## Data to examine
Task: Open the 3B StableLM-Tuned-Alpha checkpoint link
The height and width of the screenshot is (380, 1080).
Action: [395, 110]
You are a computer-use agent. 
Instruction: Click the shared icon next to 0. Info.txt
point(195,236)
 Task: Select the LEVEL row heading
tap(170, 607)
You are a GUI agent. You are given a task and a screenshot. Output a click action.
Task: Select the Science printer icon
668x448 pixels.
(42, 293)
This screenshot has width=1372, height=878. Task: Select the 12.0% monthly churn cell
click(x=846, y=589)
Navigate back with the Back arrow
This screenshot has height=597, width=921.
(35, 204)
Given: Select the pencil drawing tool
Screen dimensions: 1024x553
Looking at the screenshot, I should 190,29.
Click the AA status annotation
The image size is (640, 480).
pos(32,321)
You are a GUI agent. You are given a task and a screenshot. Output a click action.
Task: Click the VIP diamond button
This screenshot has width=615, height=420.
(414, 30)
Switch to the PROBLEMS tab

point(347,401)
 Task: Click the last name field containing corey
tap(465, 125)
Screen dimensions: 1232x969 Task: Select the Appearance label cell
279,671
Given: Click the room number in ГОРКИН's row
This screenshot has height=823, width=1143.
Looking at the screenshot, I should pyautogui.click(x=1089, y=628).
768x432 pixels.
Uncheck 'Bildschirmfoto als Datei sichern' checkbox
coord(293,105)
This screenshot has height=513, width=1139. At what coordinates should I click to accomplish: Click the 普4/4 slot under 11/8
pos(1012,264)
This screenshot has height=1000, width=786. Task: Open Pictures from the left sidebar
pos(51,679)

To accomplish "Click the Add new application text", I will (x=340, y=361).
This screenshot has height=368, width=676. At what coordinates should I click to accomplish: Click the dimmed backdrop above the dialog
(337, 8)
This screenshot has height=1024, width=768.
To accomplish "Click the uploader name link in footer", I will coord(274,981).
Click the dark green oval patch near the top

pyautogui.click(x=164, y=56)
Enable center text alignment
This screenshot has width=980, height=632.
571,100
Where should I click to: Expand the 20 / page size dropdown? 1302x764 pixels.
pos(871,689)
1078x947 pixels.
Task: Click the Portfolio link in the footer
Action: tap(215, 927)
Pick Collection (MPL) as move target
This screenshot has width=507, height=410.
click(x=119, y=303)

## About this exercise
Repeat the data exactly as it was given above.

## Completed task
Task: Open the 3B StableLM-Tuned-Alpha checkpoint link
The height and width of the screenshot is (380, 1080).
Action: [395, 110]
You are a computer-use agent. 
Instruction: Click the shared icon next to 0. Info.txt
point(195,236)
 Task: Select the LEVEL row heading
tap(170, 607)
You are a GUI agent. You are given a task and a screenshot. Output a click action.
Task: Select the Science printer icon
668x448 pixels.
(42, 293)
This screenshot has width=1372, height=878. Task: Select the 12.0% monthly churn cell
click(x=846, y=589)
Navigate back with the Back arrow
This screenshot has height=597, width=921.
(35, 204)
Given: Select the pencil drawing tool
Screen dimensions: 1024x553
Looking at the screenshot, I should 190,29.
Click the AA status annotation
The image size is (640, 480).
pos(32,321)
You are a GUI agent. You are given a task and a screenshot. Output a click action.
Task: Click the VIP diamond button
This screenshot has width=615, height=420.
(414, 30)
Switch to the PROBLEMS tab

point(347,401)
 Task: Click the last name field containing corey
tap(465, 125)
Screen dimensions: 1232x969 Task: Select the Appearance label cell
279,671
Given: Click the room number in ГОРКИН's row
This screenshot has height=823, width=1143.
Looking at the screenshot, I should pyautogui.click(x=1089, y=628).
768x432 pixels.
Uncheck 'Bildschirmfoto als Datei sichern' checkbox
coord(293,105)
This screenshot has height=513, width=1139. At what coordinates should I click to accomplish: Click the 普4/4 slot under 11/8
pos(1012,264)
This screenshot has height=1000, width=786. Task: Open Pictures from the left sidebar
pos(51,679)

To accomplish "Click the Add new application text", I will (x=340, y=361).
This screenshot has height=368, width=676. At what coordinates should I click to accomplish: Click the dimmed backdrop above the dialog
(337, 8)
This screenshot has height=1024, width=768.
To accomplish "Click the uploader name link in footer", I will coord(274,981).
Click the dark green oval patch near the top

pyautogui.click(x=164, y=56)
Enable center text alignment
This screenshot has width=980, height=632.
571,100
Where should I click to: Expand the 20 / page size dropdown? 1302x764 pixels.
pos(871,689)
1078x947 pixels.
Task: Click the Portfolio link in the footer
Action: tap(215, 927)
Pick Collection (MPL) as move target
This screenshot has width=507, height=410.
click(x=119, y=303)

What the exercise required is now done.